You’re probably aware that leather has been around for thousands of years. What you may not know is that human ingenuity has found some surprising uses for this “ancient leather” – some of which borderline on bizarre by our modern standards.
Maybe it’s easy for us nowadays to take for granted the diversity of materials at our disposal. But our ancient ancestors didn’t have that luxury. Resources were limited and modern technology for things like plastic and mass production was a long way off, and so the only thing to do was maximize the natural resources around them.
To that end, people of the past figured out ways to manipulate and craft leather to suit some truly unexpected applications.
What sort of applications? Read on.
#1: Boat Sails
Seafaring Celtic tribes of the first century were world renowned for their massive ships, and these vessels required sails of extraordinary durability. So to help them navigate the harsh conditions of the Atlantic ocean, these tribes fashioned their sails out of leather.
Unfortunately, this did not prevent the Celtics from being conquered by the Romans under Julius Caesar. No small feat for the Romans.
With the advent of wallpaper around the middle of the seventeenth century, gilded leather began to adorn the homes of the Europe’s wealthiest.
At that time, Spain was considered the go-to source for the highest-quality leather on the continent. Craftsmen would enhance the leather material with elaborative decor in the form of embossing and even gold paint.
As one admiring (or disgruntled) French reporter wrote in 1762, “It must be admitted…that certain gilt leather hangings from England and Venice have never been equalled here [in France]. We are forced to allow their superiority in brilliance, beauty of design and durability.”
#3: Golf Balls
Believe it or not, the first golf balls (made in the Netherlands, around the mid 1400s) were made of leather. Originally, golf ball makers stuffed hard leather with cow hair. Later, they upgraded to the feathers of chickens or geese.

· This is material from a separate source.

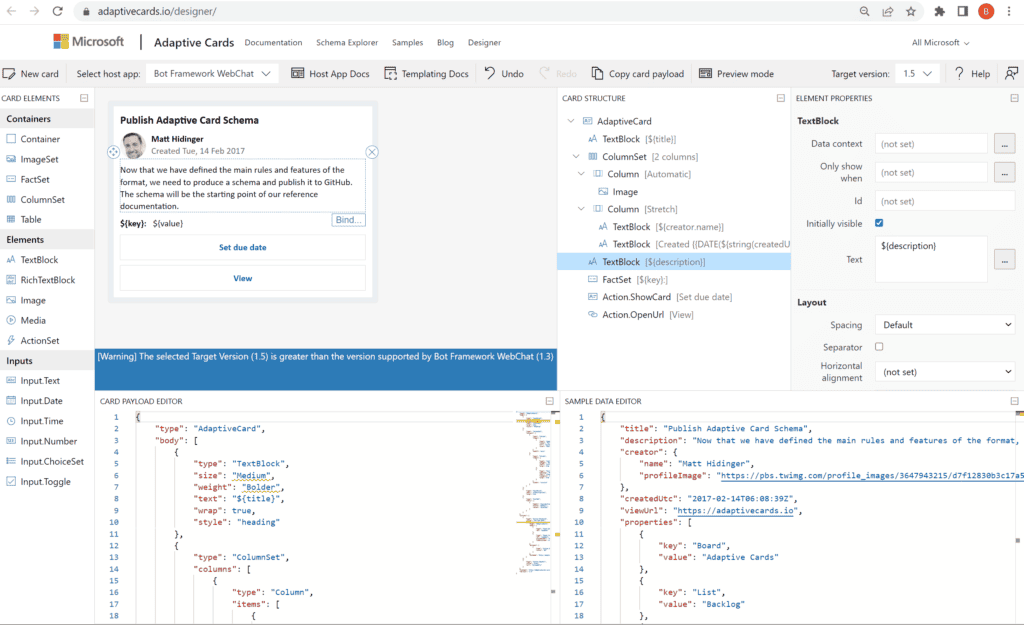The width and height of the screenshot is (1024, 625).
Task: Click the Undo arrow icon
Action: [490, 74]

They also painted the leather white to make stray balls easier to find – and for good reason. Because each one took so long to make, a single leather golf ball could cost a golfer up to the equivalent of 20 USD per ball.
#4: Church Doors
In the eleventh century, cathedral doors across Europe were covered with leather and overlaid with decorative metalwork. Spanish leather was gaining popularity all over Europe, and with leather’s brilliant colour and durability. Not to mention, a universally recognized symbol of power and wealth. But what made it especially practical for outdoor use was its natural resistance to damp.
#5: Drinking Glasses
Leather might have been the symbol of status and luxury, but it was also an everyman’s material. Leather has been used to make drinking vessels since Neolithic times, but in Tudor England, it seemed like every pub in England was filled with leather mugs.
These oddly-shaped vessels became known as bombards. In the days before plastic, leather was a light yet durable material that didn’t crack, chip or shatter like glass – in other words, perfect for the rowdy pub atmosphere.

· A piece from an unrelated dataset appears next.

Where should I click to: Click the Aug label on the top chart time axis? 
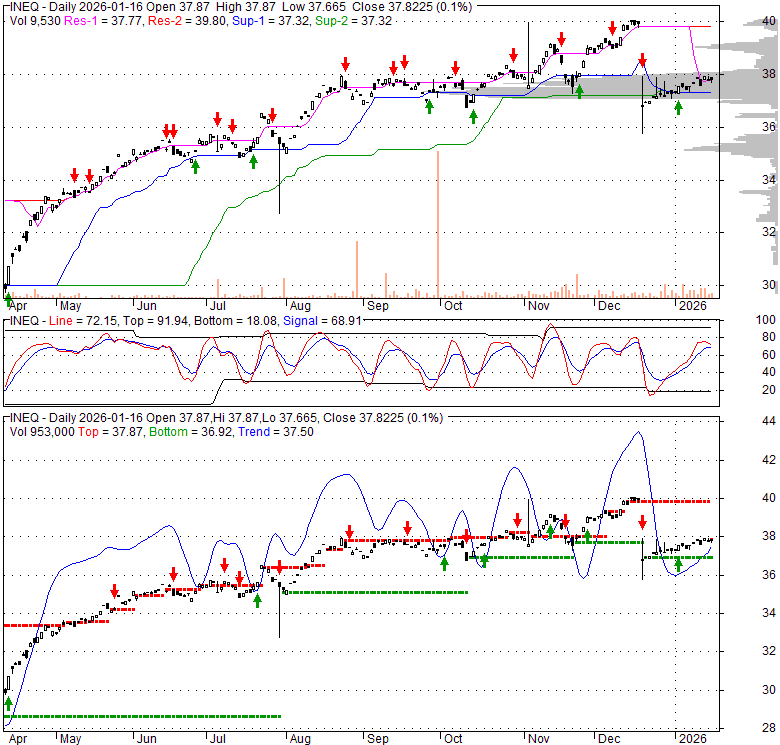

The ancient Phoenicians lived along the east end of the Mediterranean, including an island off the coast of modern-day Syria.

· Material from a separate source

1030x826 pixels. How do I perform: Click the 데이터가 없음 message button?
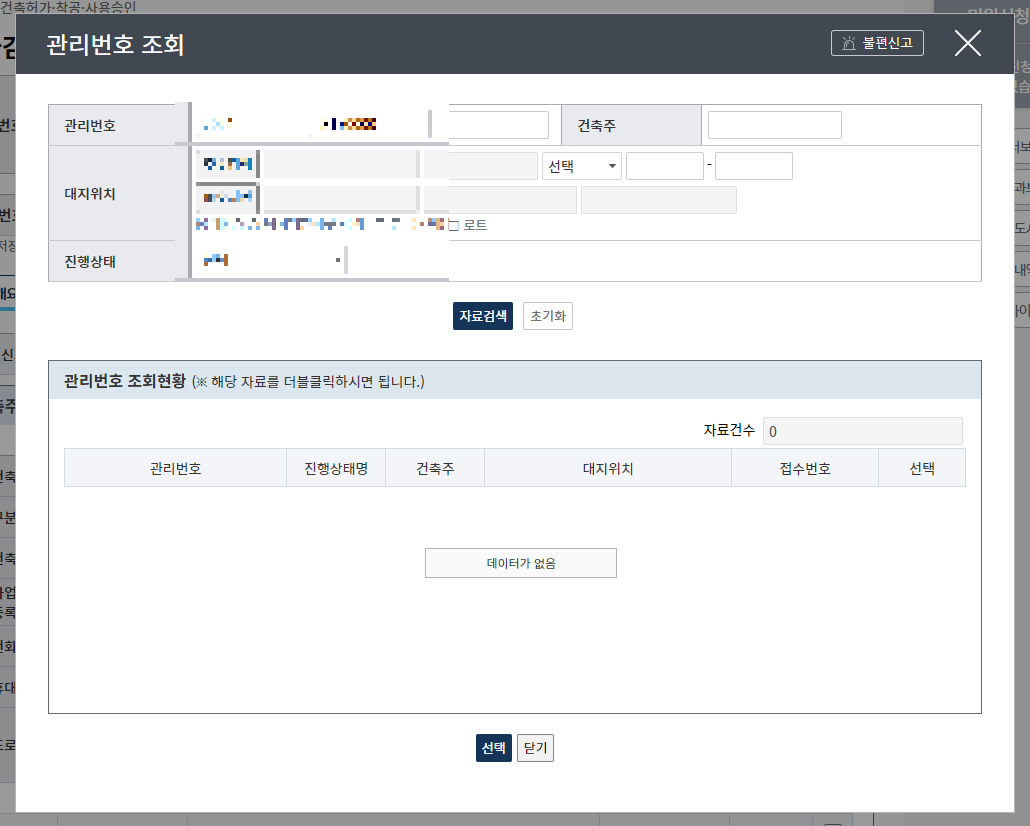pyautogui.click(x=520, y=562)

If an enemy were to invade the wrong side of the mainland coast, the entire island could lose access to its fresh water supply. The Phoenicians needed to engineer an alternate water supplier.
Their solution was to build an underground spring that drew water from the strait through leather hoses. These leather pipes excluded salt water so that only fresh water would end up in the island spring.
#7: Floatation Devices
It seems leather and water go well together. When the Assyrians needed floatation devices for their ships, they used animal bladders and inflatable leather rafts. These ancient water safety devices from 3,000 B.C. came in handy during capsizes and foul weather at sea.
And there you have it. Hopefully you came away with some new facts about leather and the seemingly endless possibilities it holds for creative problem-solvers.